The longest track is "Have You Never Been Mellow" (#3) at 4:11.
The shortest track is "Moon" (#23) at 2:12.
The album's overall average tempo is 137 bpm;
The fastest track is "Everything Counts" (#25) at 166 bpm.
The slowest track is "Love Dot Com." (#6) at 125 bpm.
The album contains 2 cover songs.
1. 3 "Have You Never Been Mellow" is a cover of Olivia Newton-John's Have You Never Been Mellow.

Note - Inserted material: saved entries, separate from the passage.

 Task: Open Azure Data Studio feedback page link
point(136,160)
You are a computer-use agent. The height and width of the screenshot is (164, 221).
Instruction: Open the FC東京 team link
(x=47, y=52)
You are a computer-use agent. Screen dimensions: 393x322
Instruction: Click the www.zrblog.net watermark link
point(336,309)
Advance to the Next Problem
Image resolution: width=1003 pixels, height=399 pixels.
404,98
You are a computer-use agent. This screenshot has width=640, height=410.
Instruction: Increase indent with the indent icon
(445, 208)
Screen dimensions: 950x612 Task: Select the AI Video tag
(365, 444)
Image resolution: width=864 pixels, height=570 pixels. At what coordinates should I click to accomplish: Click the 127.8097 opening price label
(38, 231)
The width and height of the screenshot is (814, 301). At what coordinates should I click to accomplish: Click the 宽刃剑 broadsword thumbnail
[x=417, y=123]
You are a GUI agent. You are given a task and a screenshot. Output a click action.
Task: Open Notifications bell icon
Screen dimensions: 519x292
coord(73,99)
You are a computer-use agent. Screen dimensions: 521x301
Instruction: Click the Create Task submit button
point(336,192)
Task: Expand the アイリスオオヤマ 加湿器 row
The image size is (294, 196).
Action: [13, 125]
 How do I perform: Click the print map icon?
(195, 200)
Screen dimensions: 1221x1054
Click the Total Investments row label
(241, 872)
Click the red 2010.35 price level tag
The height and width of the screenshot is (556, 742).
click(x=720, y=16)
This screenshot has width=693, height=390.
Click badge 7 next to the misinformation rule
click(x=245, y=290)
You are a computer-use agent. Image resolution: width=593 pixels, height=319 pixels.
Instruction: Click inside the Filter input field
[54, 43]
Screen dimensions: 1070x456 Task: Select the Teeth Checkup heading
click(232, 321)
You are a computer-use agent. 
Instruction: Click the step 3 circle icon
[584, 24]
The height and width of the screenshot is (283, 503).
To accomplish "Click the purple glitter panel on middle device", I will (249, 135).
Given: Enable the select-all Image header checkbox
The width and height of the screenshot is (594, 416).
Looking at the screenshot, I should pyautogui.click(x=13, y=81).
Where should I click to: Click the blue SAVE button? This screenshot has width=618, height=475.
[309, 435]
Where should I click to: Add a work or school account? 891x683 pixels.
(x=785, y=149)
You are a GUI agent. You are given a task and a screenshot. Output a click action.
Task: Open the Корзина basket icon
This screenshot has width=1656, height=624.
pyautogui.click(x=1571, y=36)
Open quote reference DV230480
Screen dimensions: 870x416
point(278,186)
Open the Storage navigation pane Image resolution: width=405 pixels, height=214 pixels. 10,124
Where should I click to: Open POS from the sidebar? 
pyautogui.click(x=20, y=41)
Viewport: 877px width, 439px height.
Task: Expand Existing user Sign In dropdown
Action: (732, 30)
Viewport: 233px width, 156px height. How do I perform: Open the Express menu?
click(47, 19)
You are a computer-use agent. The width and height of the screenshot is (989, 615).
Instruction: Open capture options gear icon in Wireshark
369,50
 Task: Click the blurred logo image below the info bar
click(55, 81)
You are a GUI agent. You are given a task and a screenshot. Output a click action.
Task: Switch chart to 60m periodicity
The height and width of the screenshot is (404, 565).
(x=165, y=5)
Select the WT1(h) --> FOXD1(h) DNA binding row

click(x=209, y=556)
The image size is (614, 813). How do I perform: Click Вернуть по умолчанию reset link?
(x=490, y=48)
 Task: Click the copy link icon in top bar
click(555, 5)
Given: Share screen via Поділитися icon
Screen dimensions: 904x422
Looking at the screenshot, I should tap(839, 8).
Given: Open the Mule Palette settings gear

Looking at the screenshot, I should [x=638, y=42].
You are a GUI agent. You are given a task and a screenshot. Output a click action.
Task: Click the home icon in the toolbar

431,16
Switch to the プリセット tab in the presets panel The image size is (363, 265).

2. 8 "Boggie Nights" is a cover of Heatwave's "Boogie Nights".
The non-stop mixing was done by two members of the DJ team MST; Kohtaroh Chuganji and Mitsugu Matsumoto.

Several tracks on the album, including different remixes, can also be found on other Dancemania albums such as Delux 3, Extra, EX 6, Diamond, Diamond Complete Edition, Best Red, Happy Paradise, Fura Mania, Zip Mania II, Zip Mania III, Zip Mania Best, Bass #6, Bass #9, Club The Earth II, Speed 2, Speed 4, Speed 6, Speed Best 2001 or Speed G.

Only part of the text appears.